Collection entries
▽

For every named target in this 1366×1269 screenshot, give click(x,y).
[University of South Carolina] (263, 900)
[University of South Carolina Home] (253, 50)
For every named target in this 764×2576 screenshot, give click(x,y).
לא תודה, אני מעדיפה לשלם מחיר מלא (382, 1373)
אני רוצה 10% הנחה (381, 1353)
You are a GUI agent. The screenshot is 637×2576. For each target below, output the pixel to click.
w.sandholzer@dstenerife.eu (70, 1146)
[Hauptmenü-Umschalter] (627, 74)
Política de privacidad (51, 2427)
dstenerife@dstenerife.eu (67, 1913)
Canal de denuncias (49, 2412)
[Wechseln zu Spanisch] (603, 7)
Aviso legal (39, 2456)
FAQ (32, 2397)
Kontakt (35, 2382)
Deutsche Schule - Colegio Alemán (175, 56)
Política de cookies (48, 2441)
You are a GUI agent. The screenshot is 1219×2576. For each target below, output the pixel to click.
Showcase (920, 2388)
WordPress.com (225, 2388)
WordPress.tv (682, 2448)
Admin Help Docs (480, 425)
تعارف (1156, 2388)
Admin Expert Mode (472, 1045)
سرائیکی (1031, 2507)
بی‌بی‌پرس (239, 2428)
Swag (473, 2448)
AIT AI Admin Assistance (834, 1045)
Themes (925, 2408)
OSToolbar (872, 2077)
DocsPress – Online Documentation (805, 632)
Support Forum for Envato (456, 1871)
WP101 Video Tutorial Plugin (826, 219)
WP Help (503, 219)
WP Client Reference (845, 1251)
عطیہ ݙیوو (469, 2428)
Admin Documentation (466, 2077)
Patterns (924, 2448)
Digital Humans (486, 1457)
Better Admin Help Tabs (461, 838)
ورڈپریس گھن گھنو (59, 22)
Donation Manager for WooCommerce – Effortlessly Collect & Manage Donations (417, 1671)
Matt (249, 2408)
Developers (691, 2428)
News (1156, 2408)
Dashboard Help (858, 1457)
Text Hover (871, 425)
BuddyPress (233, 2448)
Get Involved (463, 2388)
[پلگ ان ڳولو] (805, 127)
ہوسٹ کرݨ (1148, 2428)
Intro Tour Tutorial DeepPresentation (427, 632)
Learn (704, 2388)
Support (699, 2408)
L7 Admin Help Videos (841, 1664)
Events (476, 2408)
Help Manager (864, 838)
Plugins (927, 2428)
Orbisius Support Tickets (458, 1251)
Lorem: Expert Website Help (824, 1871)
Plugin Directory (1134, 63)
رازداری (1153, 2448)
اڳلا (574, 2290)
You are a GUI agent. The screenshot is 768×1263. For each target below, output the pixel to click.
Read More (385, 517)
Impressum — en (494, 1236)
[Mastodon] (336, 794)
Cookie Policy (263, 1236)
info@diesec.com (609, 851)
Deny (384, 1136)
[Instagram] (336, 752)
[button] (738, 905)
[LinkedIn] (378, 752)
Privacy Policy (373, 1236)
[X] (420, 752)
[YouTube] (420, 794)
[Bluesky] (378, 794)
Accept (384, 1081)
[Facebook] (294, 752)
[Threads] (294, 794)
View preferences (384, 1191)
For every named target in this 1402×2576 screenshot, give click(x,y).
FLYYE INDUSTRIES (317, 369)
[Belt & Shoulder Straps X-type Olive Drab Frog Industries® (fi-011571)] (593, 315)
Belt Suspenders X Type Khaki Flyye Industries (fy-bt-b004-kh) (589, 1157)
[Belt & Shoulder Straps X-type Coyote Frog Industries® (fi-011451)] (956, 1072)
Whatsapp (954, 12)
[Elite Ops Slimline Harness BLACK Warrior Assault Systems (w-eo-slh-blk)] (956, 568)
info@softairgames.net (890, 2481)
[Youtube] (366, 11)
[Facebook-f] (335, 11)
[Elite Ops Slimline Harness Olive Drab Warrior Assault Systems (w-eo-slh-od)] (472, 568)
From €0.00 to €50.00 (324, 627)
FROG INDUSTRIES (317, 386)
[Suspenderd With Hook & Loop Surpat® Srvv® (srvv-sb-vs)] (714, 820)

△

| Exercise objective |
Only one stretch of the records above is wanted: the lines between the one holding "Digital Humans (486, 1457)" and the one holding "Support (699, 2408)", inclusive, reproduced exactly.

| Result |
Digital Humans (486, 1457)
Better Admin Help Tabs (461, 838)
ورڈپریس گھن گھنو (59, 22)
Donation Manager for WooCommerce – Effortlessly Collect & Manage Donations (417, 1671)
Matt (249, 2408)
Developers (691, 2428)
News (1156, 2408)
Dashboard Help (858, 1457)
Text Hover (871, 425)
BuddyPress (233, 2448)
Get Involved (463, 2388)
[پلگ ان ڳولو] (805, 127)
ہوسٹ کرݨ (1148, 2428)
Intro Tour Tutorial DeepPresentation (427, 632)
Learn (704, 2388)
Support (699, 2408)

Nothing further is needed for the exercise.